Paralelamente às mudanças políticas, o setor econômico também sentiu reformas ao longo dos últimos anos. O controle e a redistribuição das riquezas nas mãos do Estado seriam, segundo García Linera, a base material do projeto dentro da chamada “plurinacionalidade”. Ele lembrou que o governo Evo Morales conseguiu reduzir de maneira substancial a pobreza e a extrema pobreza, com 20% dos bolivianos passando da extrema pobreza para uma classe de pessoas de renda média, aumentando o salário mínimo de US$ 40 para US$ 240, além de ter realizado redistribuição de terras: o setor empresarial que controlava 39 milhões de hectares passou a controlar 6 milhões, enquanto as comunidades indígenas que não tinham nada agora controlam 24 milhões, e as camponesas que tinham 13 milhões agora mantêm 17 milhões. “Hoje, ainda, o Estado boliviano controla 40% do PIB. No âmbito petroleiro, onde há influencia estrangeira, 82% do lucro fica com o Estado e 18% com a empresa que opera serviços. No âmbito mineiro, o government take é de 55% e 45% fica com as empresas. No setor financeiro, é 50% 50%. Ou seja: o lucro do sistema bancário fica 50% com o Estado e 50% com os bancos”.

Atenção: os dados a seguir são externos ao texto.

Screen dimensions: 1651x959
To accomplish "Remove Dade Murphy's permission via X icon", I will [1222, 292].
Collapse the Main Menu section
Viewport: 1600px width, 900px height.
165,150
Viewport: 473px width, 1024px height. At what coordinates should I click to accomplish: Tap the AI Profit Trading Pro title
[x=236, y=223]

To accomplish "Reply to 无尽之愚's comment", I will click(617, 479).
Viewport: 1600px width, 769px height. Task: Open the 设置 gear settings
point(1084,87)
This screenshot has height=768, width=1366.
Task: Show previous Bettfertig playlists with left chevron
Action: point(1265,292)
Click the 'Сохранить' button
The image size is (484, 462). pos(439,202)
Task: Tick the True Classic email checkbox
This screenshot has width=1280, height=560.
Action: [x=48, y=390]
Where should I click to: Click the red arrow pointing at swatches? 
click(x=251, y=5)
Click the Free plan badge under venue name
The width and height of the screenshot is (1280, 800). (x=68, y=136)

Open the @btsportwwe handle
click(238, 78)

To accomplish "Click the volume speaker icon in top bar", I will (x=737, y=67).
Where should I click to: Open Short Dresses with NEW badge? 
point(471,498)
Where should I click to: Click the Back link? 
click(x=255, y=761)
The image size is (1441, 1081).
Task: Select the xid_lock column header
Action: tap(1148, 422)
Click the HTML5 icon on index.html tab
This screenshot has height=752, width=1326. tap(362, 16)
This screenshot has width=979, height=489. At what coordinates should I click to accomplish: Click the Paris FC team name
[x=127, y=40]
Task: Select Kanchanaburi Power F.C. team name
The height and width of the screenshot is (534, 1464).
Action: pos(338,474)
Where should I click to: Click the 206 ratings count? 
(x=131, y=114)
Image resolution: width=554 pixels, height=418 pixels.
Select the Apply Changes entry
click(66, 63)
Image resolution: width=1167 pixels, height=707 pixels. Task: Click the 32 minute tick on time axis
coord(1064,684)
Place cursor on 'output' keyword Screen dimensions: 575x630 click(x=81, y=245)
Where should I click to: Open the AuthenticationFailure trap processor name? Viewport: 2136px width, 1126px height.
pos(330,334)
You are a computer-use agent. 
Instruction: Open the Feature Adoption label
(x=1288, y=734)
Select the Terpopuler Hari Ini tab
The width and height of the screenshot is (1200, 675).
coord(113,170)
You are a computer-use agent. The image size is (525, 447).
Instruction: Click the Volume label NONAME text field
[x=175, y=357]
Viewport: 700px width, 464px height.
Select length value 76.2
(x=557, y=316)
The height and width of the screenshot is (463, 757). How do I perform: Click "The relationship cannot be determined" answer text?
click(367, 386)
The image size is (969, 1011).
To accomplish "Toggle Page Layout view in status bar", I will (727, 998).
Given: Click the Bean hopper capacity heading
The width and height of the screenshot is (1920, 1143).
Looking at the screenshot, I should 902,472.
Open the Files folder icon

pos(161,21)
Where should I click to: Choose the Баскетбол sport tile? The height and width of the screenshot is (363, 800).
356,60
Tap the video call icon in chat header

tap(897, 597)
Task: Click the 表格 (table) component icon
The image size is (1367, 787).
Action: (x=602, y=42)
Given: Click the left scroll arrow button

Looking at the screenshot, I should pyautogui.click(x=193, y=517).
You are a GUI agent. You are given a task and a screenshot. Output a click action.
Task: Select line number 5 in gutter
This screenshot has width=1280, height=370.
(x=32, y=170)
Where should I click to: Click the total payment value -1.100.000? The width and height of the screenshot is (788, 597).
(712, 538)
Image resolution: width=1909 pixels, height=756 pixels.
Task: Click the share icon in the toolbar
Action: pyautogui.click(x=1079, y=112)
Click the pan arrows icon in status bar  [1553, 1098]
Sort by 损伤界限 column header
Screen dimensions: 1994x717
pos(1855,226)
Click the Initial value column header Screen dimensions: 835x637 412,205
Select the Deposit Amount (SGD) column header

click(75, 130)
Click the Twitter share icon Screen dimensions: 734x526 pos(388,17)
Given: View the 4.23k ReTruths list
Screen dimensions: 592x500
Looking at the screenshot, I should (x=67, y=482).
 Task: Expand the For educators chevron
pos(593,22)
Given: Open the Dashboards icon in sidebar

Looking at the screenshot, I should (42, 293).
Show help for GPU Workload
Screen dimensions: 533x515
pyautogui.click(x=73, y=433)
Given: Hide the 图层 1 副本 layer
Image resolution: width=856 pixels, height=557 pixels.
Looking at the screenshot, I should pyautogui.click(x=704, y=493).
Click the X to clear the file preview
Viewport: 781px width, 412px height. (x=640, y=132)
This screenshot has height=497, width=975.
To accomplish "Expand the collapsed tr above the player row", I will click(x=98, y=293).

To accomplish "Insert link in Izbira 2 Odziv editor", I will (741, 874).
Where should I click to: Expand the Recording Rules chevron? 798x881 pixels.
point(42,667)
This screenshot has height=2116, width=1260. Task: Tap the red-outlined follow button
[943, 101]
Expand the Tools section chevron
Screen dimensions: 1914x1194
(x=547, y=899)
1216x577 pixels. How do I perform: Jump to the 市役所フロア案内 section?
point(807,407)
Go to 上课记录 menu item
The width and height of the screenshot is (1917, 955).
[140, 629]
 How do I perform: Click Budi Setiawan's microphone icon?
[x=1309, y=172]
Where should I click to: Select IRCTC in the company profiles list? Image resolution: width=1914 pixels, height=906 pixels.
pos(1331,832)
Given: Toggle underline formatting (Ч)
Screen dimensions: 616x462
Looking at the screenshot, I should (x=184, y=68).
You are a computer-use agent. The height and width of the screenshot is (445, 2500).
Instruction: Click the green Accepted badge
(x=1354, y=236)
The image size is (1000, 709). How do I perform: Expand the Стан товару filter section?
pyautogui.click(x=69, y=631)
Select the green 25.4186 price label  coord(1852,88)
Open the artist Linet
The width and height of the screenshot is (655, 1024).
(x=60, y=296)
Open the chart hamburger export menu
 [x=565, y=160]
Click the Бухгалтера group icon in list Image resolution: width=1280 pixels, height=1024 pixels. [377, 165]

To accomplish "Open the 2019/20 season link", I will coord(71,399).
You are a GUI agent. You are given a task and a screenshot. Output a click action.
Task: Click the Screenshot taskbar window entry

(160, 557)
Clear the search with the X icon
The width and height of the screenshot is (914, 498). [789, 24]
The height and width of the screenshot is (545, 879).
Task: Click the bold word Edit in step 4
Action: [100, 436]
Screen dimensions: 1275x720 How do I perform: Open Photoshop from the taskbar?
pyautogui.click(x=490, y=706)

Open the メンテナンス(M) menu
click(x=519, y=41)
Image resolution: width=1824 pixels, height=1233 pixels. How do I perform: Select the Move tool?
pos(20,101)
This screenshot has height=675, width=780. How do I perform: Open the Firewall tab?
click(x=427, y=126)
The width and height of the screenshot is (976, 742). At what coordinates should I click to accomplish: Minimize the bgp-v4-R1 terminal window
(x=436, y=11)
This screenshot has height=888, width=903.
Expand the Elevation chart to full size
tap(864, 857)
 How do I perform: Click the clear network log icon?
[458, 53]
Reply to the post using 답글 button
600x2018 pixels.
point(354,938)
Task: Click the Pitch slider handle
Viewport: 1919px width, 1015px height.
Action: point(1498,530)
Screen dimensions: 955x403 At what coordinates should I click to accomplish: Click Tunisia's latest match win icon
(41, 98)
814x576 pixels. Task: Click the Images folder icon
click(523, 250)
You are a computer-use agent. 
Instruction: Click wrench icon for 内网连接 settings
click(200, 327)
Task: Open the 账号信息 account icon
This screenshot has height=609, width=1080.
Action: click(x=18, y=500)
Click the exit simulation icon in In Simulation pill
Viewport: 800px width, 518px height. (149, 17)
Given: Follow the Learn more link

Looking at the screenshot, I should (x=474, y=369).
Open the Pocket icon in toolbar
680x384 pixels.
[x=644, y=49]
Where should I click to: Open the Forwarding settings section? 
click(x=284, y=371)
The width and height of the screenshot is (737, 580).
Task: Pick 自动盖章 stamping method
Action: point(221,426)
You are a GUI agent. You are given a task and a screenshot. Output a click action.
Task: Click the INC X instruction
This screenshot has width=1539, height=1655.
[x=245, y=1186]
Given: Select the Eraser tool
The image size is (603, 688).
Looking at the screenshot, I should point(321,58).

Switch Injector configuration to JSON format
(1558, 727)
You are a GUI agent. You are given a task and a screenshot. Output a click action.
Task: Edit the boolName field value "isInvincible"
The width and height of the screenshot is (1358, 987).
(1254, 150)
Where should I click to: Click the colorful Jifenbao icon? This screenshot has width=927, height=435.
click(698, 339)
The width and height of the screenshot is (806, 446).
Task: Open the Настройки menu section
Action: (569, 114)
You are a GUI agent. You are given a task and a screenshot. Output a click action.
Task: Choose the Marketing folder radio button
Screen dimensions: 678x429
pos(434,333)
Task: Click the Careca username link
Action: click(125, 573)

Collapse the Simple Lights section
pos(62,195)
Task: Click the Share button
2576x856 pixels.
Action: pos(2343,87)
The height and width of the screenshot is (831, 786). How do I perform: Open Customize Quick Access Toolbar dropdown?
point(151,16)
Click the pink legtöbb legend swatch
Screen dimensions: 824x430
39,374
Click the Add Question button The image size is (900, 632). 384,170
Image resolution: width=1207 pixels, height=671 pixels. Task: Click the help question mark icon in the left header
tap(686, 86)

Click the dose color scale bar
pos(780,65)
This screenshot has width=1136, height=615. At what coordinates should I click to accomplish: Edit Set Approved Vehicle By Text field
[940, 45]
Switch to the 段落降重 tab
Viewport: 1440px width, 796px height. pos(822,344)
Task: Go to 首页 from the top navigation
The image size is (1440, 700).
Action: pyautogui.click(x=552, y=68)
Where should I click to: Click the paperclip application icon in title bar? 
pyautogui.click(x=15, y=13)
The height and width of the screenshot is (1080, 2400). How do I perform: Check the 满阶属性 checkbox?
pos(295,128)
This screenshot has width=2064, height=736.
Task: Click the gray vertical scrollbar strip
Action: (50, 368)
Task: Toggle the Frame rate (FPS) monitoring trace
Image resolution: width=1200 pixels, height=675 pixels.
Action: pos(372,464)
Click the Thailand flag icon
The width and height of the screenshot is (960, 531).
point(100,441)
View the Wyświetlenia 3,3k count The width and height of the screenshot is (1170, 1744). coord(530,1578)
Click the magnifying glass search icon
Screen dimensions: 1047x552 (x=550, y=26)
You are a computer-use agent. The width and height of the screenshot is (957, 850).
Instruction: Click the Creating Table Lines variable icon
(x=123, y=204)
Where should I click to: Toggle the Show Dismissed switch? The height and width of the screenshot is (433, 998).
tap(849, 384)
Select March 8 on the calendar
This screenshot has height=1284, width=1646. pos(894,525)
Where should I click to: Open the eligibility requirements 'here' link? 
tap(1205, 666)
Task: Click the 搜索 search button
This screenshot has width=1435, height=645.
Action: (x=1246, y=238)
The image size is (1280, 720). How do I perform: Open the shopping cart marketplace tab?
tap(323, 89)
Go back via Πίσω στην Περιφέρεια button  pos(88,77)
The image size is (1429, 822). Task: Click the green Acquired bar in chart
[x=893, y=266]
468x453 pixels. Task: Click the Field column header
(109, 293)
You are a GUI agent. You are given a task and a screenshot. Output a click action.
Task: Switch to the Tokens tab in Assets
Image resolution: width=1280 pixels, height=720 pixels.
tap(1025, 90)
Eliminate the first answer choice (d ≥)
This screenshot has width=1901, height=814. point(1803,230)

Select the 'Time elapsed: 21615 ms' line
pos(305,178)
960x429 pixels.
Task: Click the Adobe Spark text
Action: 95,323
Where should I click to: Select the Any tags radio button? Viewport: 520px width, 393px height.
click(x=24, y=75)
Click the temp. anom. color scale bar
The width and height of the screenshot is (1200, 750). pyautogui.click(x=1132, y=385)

Ainda que a Bolívia continue sentindo os ecos das mudanças trazidas pelo governo atual, o processo político não está livre de riscos, avalia o vice-presidente ao apontar medidas econômicas de governos de direita, o conservadorismo, a desmobilização social e a corrupção como elementos desestabilizadores. “Companheiros que nunca haviam manejado dinheiro e nunca tinham tido poder de decisão se sentem tentados a usar o bem público para o bem privado. É uma doença e um câncer que tem atravessado todos os momentos”, disse ao ressaltar que é melhor sacrificar uma pessoa importante do que deixar a corrupção se instalar.

O ponto de vista de García Linera foi compartilhado por Lula, que condenou a recente emersão de setores conservadores em diversos países da região. “Querem fazer com que o ciclo progressista se acabe no Brasil. Precisamos revigorar a mesma vontade que a gente tinha há 12 anos”, disse o ex-presidente. “Lembro do entusiasmo daquele momento, de [Hugo] Chávez, [Néstor] Kirchner e eu ao convocar as reuniões da Unasul ou do Mercosul. Nunca vivemos um momento tão extraordinário quanto esses últimos 12 anos na América Latina, mas as coisas estão ficando mais complicadas e há uma tentativa de criminalizar os setores de esquerda na região. No Brasil, isso é muito forte.”